11. Thus Clause (c) is applicable only if the subordinate court appears to have acted in the exercise of its jurisdiction illegally or with material irregularity. This clause is to be construed as meaning 'if the subordinate court appears to have acted in the matter of exercise of its jurisdiction illegally or with material irregularity' not as meaning 'if the subordinate court appears to have Illegality or material irregularity must have occurred in the manner in which the jurisdiction of the subordinate court is exercised, i.e. in the manner in which that case is heard or decided. Jenkins C.J. in Sheo Prasad Bunshidhur v. Ramchander Haribux and Kalooram Sitaram v. Ram Chander Haribux ILR (1914) 41 Calcutta 323 observed:
It appears to me that Section 115 can only be called in aid when the failure of justice if any has been due to one or other of the faults of procedure indicated in that section. Bose J. sitting as a Judge of the Nagpur High Court took the same view in Narayan Sonaji Sagne-Applicant v. Sheshrao Vithoba and Ors. Non-Applicants AIR 1946 Nag. 258 (F.B.). He observed : 'I am clear that the words 'illegally' and 'material irregularity do not cover either errors of factor of law. They donot refer to the decision arrived at but to the manner in which it is reached. The errors contemplated material defects of procedure and not to errors of either law or fact after the formalities which the law prescribes have been duly complied with in letter and in spirit.
These observations were quoted with approval by their Lordships of the Supreme Court in Keshardeo Chamria-Appellant V. Radha Kissen Chamaria and Ors. Respondents AIR 1953 Supreme Court 23. Thereafter there has been series of decisions of the Supreme Court in which this view has been adhered to Reference in this connection may be made to Mahindra Land and Building Corporation Ltd. Appellant v. Bhutnath Banerjee and Ors. Respondents : 3SCR495 Pandurang Dhondi Chougue and others, Appellants v. Maruti Hari Jadhav and Ors. Respondents AIR 1966 Supreme Court 153, Sunder lal (In both the appeals). Appellant v. Paramsukhdas and Ors. (in both the appeals). Respondents AIR 1968 Supreme Court 360, Prem Raj, Appellant v. The D.L.P. Housing and Construction (Private) Ltd. and Anr. Respondents : 3SCR648 . The latest case of the Supreme Court on this point is Messrs. D.L.P. Housing and Construction Company Pvt. Ltd;, New Delhi-Appellant v. Sarup Singh and Ors. Respondents Civil Appeal No. 1575 of 1989 decided on 12.9.1969.
12. The sum & substance of the matter is that unless an error of law or fact committed by the subordinate court has arisen because (1) there is illegal assumption of jurisdiction, or (2) there is failure to exercise it, or (3) there is illegality or material irregularity committed in the manner in which it is exercised, the order passed by the Subordinate court cannot be revised simply on the ground that the order is erroneous either on a point of fact or on a point of law. Their Lordships of the Privy Council in Rajah Amir Hassan Khan-Plaintiff and Sheo Bakshsingh-Defendant XI Indian Appeals 237 held that the subordinate court has perfect jurisdiction to decide the case and even if it decided wrongly, it did not exercise its jurisdiction illegally or with mate-rial irregularity.

* _DATA PROVIDED_:

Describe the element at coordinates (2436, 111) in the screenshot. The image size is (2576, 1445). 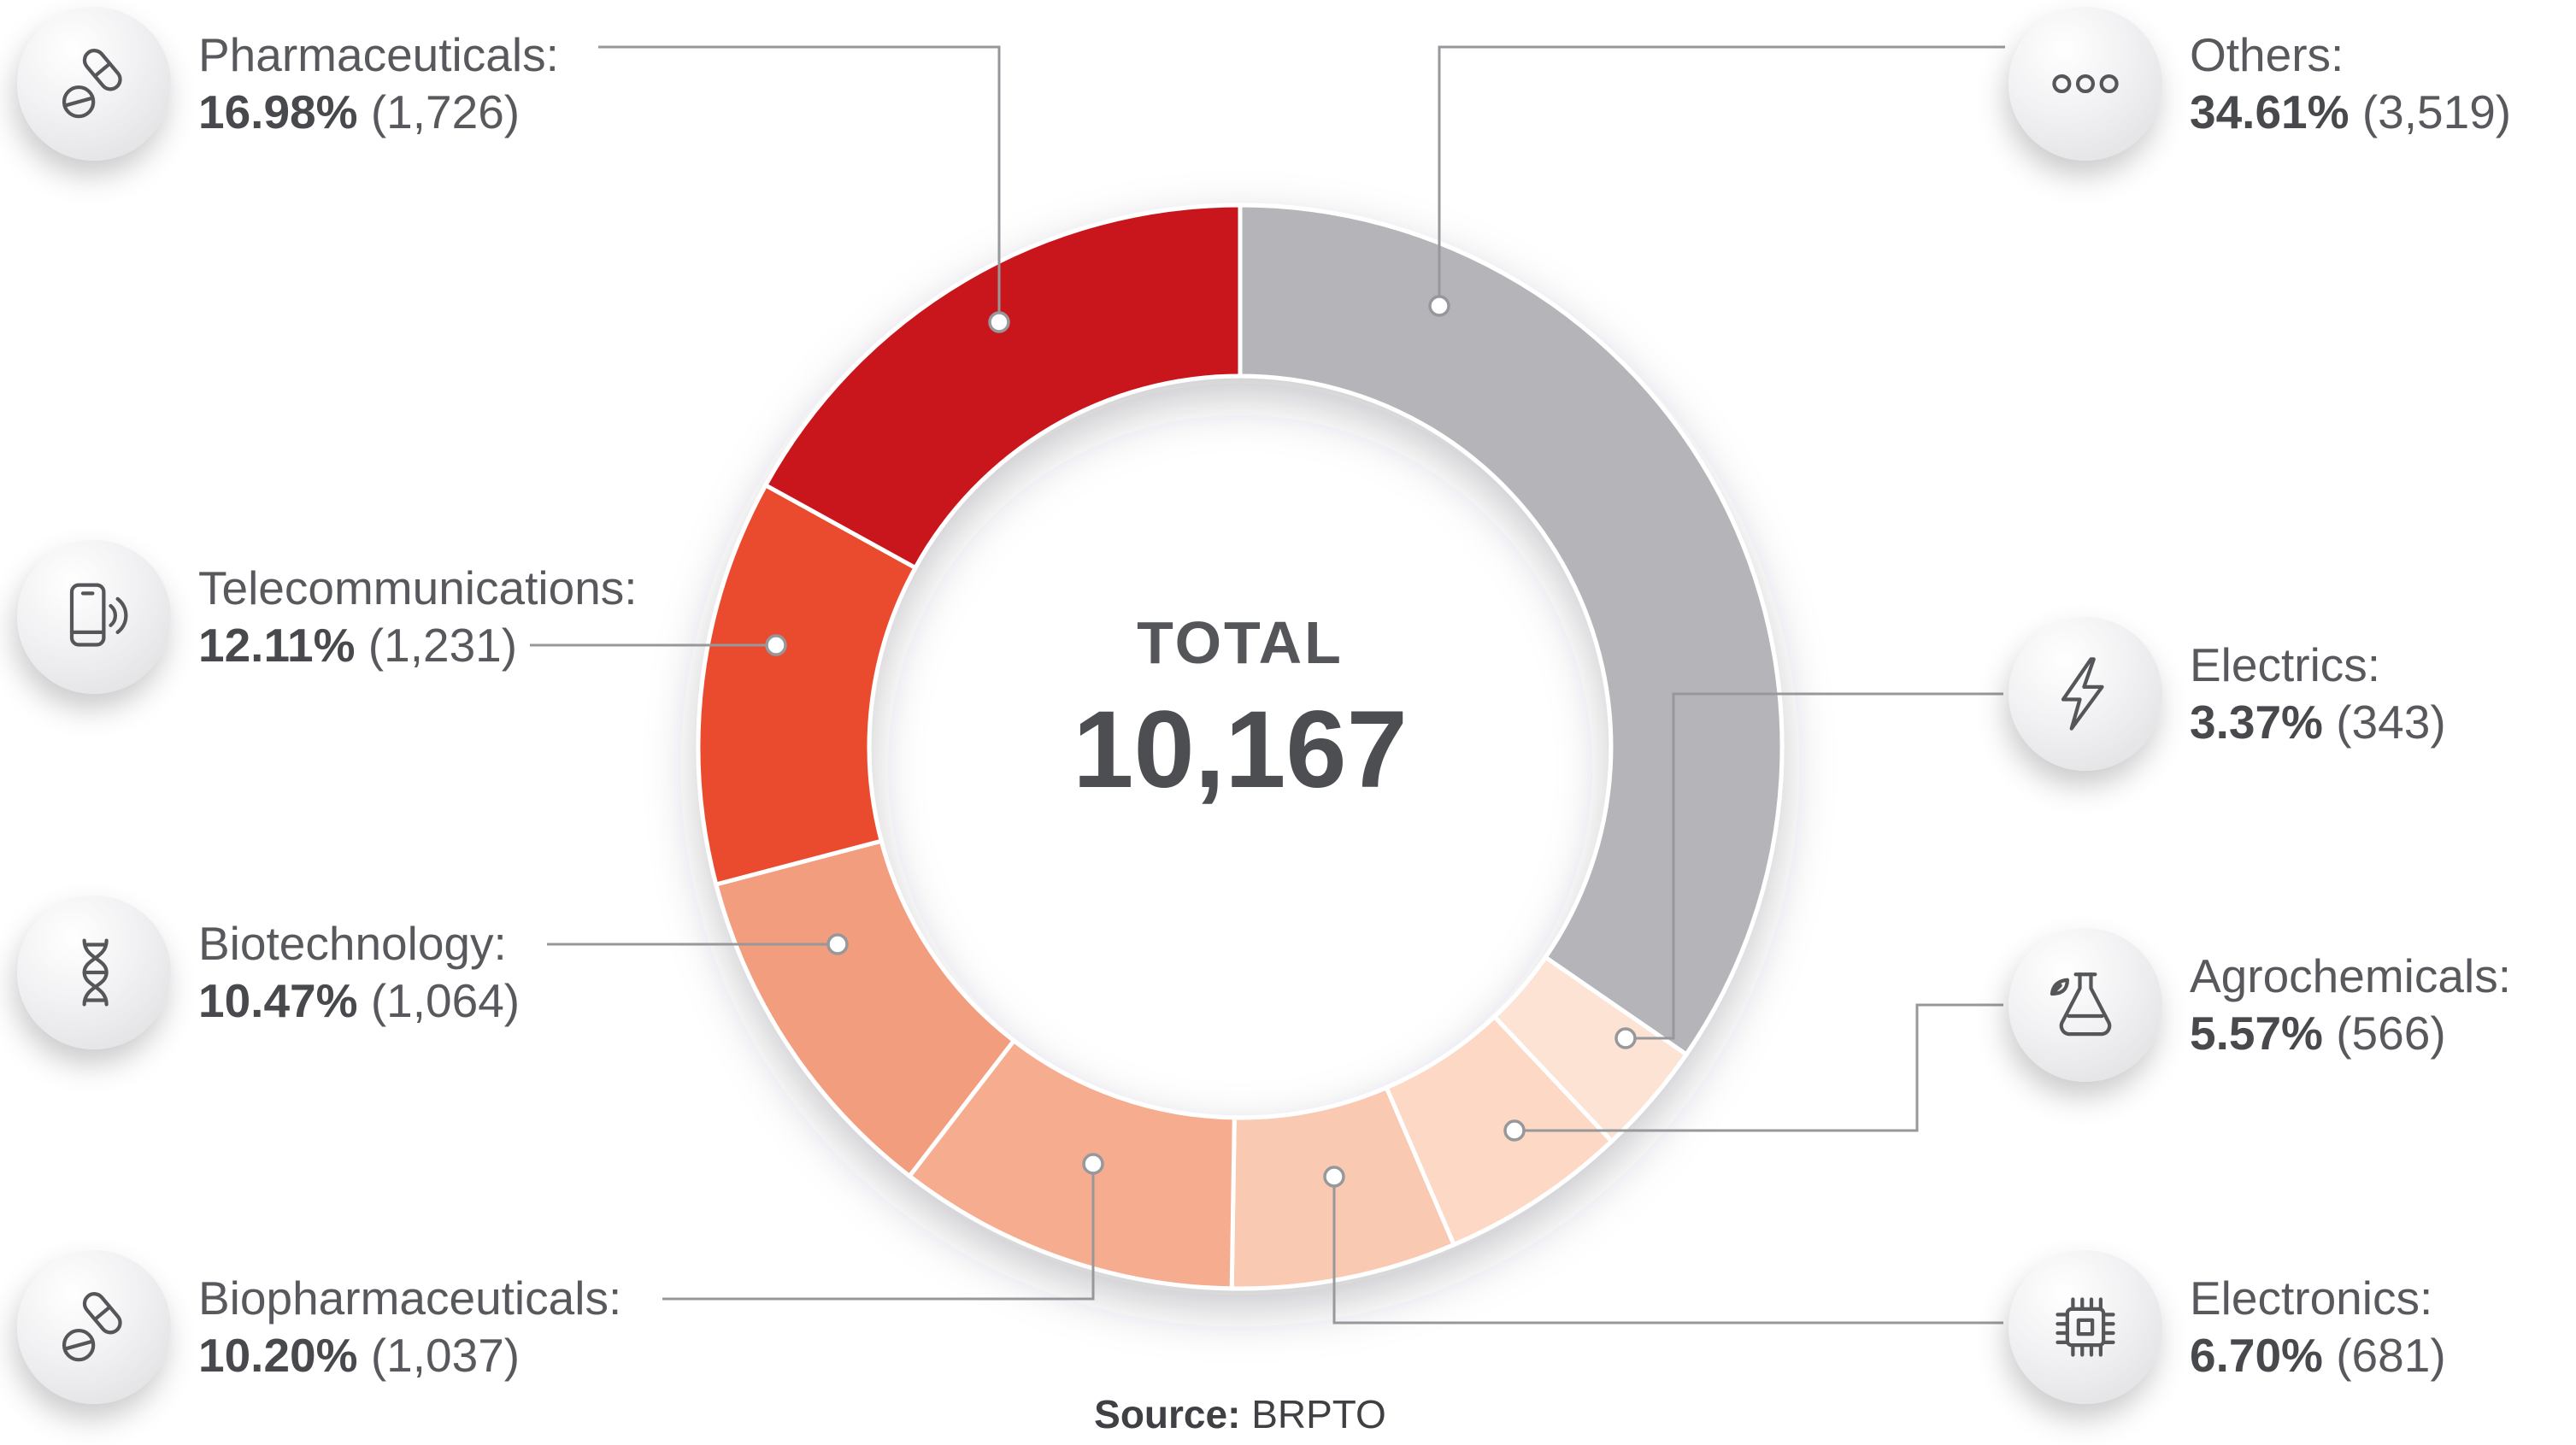
I see `category-count: (3,519)` at that location.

* _WHAT THE EXERCISE ASKS_:
Using the judgment excerpt on revising subordinate court orders, decide whether each statement agrees with it: (a) Bose J. sat as a Judge of the Nagpur High Court; (b) the Supreme Court rejected his observations in the Keshardeo Chamria case; (c) the Privy Council held in Rajah Amir Hassan Khan's case that the subordinate court lacked jurisdiction. Answer yes or no for each, quoting the deciding words.

* _SOLUTION TO THE EXERCISE_:
(a) Yes: "Bose J. sitting as a Judge of the Nagpur High Court took the same view"
(b) No: "These observations were quoted with approval by their Lordships of the Supreme Court in Keshardeo Chamria"
(c) No: "held that the subordinate court has perfect jurisdiction to decide the case"